Change the Destination from NONE to DBFS and change the path to the desired output location. Note: The unique cluster ID will be added onto the end of the provided path.
View the Spark UI on your target Databricks cluster: On the cluster page, click the Spark UI tab, which shows the Spark application UI for the cluster. If you encounter issues creating Databricks data sources in Immuta, you can also view the JDBC/ODBC Server portion of the Spark UI to see the result of queries that have been sent from Immuta to Databricks.
The validation and debugging notebook is designed to be used by or under the guidance of an Immuta support professional. Reach out to your Immuta representative for assistance.
Import the notebook into a Databricks workspace by navigating to Home in your Databricks instance.
Click the arrow next to your name and select Import.
Once you have executed commands in the notebook and populated it with debugging information, export the notebook and its contents by opening the File menu, selecting Export, and then selecting DBC Archive.
Error Message: py4j.security.Py4JSecurityException: Constructor <> is not allowlisted
Explanation: This error indicates you are being blocked by Py4J security rather than the Immuta Security Manager. Py4J security is strict and generally ends up blocking many ML libraries.

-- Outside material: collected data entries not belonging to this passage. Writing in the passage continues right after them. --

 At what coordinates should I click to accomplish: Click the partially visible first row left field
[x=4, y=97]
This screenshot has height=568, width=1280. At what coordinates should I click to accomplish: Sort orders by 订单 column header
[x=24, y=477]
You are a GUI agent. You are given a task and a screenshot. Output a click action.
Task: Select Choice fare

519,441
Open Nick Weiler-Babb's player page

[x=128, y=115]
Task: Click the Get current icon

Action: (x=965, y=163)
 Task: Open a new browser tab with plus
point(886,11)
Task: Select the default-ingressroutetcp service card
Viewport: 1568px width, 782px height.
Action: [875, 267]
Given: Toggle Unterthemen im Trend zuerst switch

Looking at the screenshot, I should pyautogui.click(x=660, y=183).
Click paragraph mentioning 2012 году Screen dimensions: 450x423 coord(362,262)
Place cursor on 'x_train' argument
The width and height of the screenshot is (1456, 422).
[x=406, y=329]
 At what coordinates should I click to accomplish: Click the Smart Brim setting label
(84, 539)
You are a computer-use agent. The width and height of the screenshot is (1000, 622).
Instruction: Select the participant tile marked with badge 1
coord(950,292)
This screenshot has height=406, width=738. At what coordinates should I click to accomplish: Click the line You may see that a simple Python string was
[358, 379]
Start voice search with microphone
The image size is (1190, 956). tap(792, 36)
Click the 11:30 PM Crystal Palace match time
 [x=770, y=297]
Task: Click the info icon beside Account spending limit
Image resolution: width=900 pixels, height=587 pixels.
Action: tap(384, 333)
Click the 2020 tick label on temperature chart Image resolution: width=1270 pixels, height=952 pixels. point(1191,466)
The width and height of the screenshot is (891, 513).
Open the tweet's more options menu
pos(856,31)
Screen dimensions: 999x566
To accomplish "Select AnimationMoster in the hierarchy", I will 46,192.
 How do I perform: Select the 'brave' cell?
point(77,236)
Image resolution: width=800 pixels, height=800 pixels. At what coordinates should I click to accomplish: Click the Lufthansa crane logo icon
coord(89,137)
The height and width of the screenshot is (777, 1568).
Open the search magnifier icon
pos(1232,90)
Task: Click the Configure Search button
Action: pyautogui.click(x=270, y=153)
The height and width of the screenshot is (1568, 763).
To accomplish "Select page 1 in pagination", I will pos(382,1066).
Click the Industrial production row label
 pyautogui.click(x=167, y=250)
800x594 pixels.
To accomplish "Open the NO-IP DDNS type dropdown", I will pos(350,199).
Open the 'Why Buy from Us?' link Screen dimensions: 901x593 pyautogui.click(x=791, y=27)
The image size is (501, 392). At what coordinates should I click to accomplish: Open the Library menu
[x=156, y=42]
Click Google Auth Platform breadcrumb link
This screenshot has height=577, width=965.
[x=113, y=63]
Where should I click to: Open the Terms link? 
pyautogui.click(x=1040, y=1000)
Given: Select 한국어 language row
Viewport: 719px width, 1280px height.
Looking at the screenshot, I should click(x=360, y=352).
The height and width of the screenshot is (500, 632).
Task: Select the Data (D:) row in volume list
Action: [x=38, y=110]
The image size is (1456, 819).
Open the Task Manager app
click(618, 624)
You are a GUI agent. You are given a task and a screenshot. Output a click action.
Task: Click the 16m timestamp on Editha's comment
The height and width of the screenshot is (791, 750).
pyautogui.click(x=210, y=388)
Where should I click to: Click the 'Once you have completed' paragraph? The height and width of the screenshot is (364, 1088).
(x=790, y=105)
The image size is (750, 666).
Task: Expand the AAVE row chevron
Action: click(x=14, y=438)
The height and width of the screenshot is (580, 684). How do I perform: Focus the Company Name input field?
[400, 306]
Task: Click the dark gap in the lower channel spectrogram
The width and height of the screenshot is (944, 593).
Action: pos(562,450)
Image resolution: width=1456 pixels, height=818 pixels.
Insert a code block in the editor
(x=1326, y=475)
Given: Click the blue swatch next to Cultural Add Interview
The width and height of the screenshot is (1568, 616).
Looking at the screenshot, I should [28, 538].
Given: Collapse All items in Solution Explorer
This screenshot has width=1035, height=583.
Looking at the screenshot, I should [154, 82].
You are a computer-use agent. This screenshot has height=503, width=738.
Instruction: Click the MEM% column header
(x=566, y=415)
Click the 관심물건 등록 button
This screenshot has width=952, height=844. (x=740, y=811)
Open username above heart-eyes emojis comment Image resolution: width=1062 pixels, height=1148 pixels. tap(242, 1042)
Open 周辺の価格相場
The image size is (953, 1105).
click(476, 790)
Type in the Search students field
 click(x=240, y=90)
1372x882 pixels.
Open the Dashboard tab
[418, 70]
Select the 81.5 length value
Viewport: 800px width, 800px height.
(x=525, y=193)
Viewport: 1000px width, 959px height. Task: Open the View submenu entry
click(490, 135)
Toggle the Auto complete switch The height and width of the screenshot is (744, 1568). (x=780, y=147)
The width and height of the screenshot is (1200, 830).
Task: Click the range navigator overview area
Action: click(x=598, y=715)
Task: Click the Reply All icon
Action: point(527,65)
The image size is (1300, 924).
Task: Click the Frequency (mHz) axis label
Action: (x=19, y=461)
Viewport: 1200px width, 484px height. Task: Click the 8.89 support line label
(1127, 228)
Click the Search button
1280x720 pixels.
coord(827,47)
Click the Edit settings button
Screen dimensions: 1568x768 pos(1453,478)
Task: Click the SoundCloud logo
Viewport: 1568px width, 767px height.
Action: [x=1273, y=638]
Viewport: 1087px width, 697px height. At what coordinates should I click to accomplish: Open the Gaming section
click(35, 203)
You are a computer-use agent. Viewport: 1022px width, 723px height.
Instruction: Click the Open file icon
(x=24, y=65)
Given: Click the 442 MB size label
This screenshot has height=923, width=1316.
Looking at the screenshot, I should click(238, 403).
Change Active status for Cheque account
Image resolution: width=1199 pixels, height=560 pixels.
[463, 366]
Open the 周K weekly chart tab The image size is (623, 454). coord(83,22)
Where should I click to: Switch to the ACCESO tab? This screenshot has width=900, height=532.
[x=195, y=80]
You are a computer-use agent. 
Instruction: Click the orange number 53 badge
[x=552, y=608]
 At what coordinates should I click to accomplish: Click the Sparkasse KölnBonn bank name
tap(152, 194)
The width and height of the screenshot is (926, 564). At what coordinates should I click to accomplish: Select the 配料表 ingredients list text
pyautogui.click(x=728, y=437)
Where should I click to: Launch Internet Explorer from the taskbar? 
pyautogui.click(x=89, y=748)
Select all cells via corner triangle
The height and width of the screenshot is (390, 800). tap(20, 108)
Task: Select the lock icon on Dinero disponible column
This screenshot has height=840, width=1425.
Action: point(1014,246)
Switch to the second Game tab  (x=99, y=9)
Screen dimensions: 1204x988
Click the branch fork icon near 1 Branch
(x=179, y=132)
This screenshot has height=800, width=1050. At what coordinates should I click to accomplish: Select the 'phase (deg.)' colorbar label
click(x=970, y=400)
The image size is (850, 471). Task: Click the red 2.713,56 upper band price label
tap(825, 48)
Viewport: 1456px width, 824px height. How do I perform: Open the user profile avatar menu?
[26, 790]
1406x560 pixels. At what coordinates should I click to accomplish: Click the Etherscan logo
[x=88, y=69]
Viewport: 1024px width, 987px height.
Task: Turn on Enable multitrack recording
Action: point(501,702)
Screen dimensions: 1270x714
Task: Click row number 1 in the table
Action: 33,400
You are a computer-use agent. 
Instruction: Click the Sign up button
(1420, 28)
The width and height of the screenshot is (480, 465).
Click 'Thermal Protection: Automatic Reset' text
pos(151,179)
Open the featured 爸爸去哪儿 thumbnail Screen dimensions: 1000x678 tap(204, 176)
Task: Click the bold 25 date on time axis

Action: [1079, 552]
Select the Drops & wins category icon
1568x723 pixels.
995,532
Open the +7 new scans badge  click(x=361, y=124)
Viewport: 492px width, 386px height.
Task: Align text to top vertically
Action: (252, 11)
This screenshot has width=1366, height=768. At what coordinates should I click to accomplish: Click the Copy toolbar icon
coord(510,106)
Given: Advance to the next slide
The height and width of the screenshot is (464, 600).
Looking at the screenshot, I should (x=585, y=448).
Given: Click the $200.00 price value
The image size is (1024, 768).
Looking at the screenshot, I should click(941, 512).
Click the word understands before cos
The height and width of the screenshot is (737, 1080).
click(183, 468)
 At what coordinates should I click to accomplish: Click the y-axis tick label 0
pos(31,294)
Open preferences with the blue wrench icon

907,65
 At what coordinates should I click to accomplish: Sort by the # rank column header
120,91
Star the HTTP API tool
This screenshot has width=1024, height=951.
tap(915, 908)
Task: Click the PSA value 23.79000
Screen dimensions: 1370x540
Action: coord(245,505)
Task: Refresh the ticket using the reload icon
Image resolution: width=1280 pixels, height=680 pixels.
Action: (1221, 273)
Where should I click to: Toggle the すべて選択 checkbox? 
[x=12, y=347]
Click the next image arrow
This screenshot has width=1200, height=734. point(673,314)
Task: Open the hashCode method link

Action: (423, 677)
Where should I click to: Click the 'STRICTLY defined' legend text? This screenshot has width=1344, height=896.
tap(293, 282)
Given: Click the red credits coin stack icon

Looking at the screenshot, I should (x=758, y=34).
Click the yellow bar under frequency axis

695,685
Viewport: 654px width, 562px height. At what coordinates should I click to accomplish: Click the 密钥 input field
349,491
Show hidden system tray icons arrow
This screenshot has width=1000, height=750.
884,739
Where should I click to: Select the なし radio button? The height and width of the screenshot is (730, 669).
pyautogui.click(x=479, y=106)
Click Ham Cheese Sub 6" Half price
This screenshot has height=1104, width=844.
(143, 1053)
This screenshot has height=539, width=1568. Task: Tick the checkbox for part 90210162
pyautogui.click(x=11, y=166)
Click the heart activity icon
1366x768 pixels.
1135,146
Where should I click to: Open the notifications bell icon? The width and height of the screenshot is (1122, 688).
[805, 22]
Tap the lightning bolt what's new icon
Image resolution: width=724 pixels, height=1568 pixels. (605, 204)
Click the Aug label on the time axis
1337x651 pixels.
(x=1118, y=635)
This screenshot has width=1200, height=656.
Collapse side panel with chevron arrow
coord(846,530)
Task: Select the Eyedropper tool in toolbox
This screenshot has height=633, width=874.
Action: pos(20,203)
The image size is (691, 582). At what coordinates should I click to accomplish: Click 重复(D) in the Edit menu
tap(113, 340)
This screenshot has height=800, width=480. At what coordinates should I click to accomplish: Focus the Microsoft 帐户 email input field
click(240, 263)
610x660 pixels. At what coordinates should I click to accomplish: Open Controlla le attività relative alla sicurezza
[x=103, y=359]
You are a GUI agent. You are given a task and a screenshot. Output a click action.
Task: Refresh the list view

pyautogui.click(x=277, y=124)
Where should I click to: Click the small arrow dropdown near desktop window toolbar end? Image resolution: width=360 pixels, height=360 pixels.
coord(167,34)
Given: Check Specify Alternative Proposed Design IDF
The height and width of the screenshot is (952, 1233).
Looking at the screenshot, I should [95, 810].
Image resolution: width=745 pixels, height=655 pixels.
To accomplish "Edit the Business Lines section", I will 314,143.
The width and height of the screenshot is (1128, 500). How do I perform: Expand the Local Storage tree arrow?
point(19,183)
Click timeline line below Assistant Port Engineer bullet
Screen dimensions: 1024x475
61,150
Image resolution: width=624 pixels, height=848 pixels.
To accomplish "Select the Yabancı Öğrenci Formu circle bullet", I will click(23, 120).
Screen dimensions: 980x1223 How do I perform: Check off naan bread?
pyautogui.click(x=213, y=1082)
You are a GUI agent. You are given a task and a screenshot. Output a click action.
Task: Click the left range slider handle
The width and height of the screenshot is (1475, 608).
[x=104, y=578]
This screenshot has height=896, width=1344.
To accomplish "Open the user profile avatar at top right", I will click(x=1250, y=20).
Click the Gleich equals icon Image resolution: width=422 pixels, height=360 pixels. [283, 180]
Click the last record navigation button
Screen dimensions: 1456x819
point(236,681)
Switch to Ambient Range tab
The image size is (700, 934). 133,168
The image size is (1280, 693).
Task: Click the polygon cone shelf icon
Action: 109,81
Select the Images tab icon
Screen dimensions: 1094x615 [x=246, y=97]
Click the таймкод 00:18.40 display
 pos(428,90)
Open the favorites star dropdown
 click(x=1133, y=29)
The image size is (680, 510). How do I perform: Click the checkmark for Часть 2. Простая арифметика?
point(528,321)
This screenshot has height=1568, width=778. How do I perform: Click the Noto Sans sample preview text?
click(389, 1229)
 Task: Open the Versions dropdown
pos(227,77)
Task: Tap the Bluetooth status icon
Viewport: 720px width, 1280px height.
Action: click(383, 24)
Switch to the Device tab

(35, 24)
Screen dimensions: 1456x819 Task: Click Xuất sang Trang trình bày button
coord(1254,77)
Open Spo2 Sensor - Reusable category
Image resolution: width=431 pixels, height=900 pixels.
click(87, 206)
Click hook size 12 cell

Solution: Turn off Py4J security on the offending cluster by setting IMMUTA_SPARK_DATABRICKS_PY4J_STRICT_ENABLED=false in the environment variables section. Additionally, because there are limitations to the security mechanisms Immuta employs on-cluster when Py4J security is disabled, ensure that all users on the cluster have the same level of access to data, as users could theoretically see (policy-enforced) data that other users have queried.
Check the driver logs for details. Some possible causes of failure include
One of the Immuta-configured trusted library URIs does not point to a Databricks library. Check that you have configured the correct URI for the Databricks library.
For trusted Maven artifacts, the URI must follow this format: maven:/group.id:artifact-id:version.
Databricks failed to install a library. Any Databricks library installation errors will appear in the Databricks UI under the Libraries tab.
For Maven artifacts, the URI is maven:/<maven_coordinates>, where <maven_coordinates> is the Coordinates field found when clicking on the installed artifact on the Libraries tab in the Databricks Clusters UI. Here's an example of an installed artifact:
In this example, you would add the following Spark environment variable:
IMMUTA_SPARK_DATABRICKS_TRUSTED_LIB_URIS=maven:/com.github.immuta.hadoop.immuta-spark-third-party-maven-lib-test:2020-11-17-144644For jar artifacts, the URI is the Source field found when clicking on the installed artifact on the Libraries tab in the Databricks Clusters UI. For artifacts installed from DBFS or S3, this ends up being the original URI to your artifact. For uploaded artifacts, Databricks will rename your .jar and put it in a directory in DBFS. Here's an example of an installed artifact:
In this example, you would add the following Spark environment variable:
Once you've finished making your changes, restart the cluster.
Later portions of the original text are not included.